OK, I think these numbers are really just arbitrary now because I can’t really rate one above the other. But buying flowers for myself feels like the biggest treat ever, even if it’s a bunch of mixed natives from the supermarket, I’m a happy girl. I’ve always got flowers on my desk, right now I’ve got some semi-permanent inhabitants that are dried Proteas (and if any of you follow my Instagram feed, you’ll know these Proteas rather well!), but I receive immense joy after buying the biggest bunch of hydrangeas. I think they are the floral equivalent of the biggest hug imaginable. Tell me if I’m wrong people.
Yeah, I didn’t think so.
Look these are just a handful of mine, the ones that are “totally floating my boat” right now. Evidently, there isn’t any physical exercise included in that list… that’s if you don’t count repetitive bending over and crouching in the garden.
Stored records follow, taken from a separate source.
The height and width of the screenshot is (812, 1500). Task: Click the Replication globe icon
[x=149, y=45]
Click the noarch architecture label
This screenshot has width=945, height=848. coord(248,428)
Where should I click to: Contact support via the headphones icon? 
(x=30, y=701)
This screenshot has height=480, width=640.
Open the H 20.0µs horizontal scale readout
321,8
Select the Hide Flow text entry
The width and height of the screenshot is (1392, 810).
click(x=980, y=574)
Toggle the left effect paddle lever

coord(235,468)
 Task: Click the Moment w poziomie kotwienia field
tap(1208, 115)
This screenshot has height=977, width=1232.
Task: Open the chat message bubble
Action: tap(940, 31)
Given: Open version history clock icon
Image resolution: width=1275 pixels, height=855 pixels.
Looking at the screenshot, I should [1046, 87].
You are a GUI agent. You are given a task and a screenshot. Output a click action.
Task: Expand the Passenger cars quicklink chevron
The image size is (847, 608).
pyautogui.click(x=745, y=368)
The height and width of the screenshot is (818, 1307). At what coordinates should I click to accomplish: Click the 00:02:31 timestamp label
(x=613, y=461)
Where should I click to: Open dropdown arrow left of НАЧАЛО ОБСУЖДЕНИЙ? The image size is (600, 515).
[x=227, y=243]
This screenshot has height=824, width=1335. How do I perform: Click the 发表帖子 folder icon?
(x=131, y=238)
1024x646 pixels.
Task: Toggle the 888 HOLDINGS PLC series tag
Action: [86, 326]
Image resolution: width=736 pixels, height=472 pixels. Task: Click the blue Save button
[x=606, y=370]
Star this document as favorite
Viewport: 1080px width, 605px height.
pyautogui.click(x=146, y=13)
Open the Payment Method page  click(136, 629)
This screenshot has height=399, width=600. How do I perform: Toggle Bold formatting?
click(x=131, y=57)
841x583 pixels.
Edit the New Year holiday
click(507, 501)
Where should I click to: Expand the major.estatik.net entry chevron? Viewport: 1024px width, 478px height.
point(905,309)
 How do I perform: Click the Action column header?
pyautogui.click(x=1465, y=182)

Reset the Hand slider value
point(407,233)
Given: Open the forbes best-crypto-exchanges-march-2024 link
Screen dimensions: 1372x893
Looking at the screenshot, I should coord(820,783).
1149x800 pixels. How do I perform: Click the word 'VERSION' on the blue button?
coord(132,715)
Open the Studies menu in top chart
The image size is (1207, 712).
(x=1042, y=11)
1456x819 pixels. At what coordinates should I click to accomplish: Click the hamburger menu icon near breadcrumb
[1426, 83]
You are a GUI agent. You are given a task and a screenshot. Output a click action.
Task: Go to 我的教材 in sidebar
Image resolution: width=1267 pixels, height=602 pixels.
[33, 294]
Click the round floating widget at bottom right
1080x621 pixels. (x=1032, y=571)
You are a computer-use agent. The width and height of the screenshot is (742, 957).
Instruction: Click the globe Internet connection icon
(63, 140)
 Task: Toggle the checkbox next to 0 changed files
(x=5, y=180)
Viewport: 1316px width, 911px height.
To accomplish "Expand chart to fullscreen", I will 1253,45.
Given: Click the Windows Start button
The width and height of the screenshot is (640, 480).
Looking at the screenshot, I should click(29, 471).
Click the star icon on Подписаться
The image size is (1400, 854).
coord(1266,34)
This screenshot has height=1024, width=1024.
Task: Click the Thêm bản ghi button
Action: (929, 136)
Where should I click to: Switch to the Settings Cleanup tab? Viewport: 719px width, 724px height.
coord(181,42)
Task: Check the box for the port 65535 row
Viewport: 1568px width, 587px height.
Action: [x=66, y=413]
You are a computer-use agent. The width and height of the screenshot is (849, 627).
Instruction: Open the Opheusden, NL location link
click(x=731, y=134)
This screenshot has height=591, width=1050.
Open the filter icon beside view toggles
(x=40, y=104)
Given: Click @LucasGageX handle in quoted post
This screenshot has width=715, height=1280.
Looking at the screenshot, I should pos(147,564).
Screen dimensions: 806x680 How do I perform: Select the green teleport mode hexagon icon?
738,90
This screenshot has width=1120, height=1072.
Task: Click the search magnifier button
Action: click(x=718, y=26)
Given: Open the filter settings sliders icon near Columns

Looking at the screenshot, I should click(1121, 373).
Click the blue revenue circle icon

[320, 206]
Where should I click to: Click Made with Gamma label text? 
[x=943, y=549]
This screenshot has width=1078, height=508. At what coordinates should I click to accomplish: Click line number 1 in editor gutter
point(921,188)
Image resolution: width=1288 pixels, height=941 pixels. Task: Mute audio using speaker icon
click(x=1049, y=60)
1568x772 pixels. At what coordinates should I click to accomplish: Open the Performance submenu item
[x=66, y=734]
I am yet to find an intense form of physical exercise that gives me the same feeling as these proteas on my desk. If you know, drop me a line.
WHY IS IT SO IMPORTANT?
As I mentioned earlier, the Western world is still coming to grips with this ‘new age idea’ of self-care as a preventative mental health measure. Time is so commodified in this age that we live in, that factoring in a relatively small block of time each day to care for one’s self is perceived as tantamount to sacrificing elsewhere in your life. The importance of self-care is this simple; if we don’t make the time for caring for ourselves, the ‘elsewhere’ in our lives will cease to stay afloat. We can’t keep all the colourful balls of our lives in the air if we don’t have the love, faith and belief in ourselves to juggle them. So find sit down, grab that pen and write down the little loves in your life, the rituals you’d love to actually bring back into your life. Who know’s you might even become a better juggler in life.